Collected data:
□ □ □ □
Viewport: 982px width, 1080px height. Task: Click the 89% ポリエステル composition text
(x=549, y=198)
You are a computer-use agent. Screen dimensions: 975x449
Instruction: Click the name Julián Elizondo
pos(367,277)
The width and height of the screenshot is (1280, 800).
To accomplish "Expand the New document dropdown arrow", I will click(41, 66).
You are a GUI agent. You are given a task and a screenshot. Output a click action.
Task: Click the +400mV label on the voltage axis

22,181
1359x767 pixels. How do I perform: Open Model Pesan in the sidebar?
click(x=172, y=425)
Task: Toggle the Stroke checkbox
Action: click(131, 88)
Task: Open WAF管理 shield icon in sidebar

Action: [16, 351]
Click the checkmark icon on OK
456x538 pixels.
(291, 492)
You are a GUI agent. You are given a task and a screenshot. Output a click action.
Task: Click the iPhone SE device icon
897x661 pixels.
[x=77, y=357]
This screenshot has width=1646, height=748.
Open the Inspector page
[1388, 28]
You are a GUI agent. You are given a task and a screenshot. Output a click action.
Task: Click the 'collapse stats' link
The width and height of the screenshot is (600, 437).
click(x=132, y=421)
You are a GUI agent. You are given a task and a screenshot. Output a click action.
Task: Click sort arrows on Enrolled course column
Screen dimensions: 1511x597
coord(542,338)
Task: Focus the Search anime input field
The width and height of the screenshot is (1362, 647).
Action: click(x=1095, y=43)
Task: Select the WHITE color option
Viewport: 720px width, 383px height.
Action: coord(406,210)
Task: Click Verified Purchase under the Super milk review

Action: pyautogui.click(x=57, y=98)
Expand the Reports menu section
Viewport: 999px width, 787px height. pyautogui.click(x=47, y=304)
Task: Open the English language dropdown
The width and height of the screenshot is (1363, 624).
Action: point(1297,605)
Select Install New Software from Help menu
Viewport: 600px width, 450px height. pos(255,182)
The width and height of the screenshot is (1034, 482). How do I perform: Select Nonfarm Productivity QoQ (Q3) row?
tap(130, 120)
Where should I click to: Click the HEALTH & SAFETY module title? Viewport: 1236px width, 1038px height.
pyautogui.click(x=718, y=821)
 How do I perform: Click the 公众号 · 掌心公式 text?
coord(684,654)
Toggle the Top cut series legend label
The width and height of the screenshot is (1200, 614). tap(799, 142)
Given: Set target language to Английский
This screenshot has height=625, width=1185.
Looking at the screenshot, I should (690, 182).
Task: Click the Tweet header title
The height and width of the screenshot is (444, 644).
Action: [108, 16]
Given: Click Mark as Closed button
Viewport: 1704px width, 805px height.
□ □ □ □
## What you are asked to do
Write out each line above containing "language".

## Final answer
Task: Open the English language dropdown
Given: Set target language to Английский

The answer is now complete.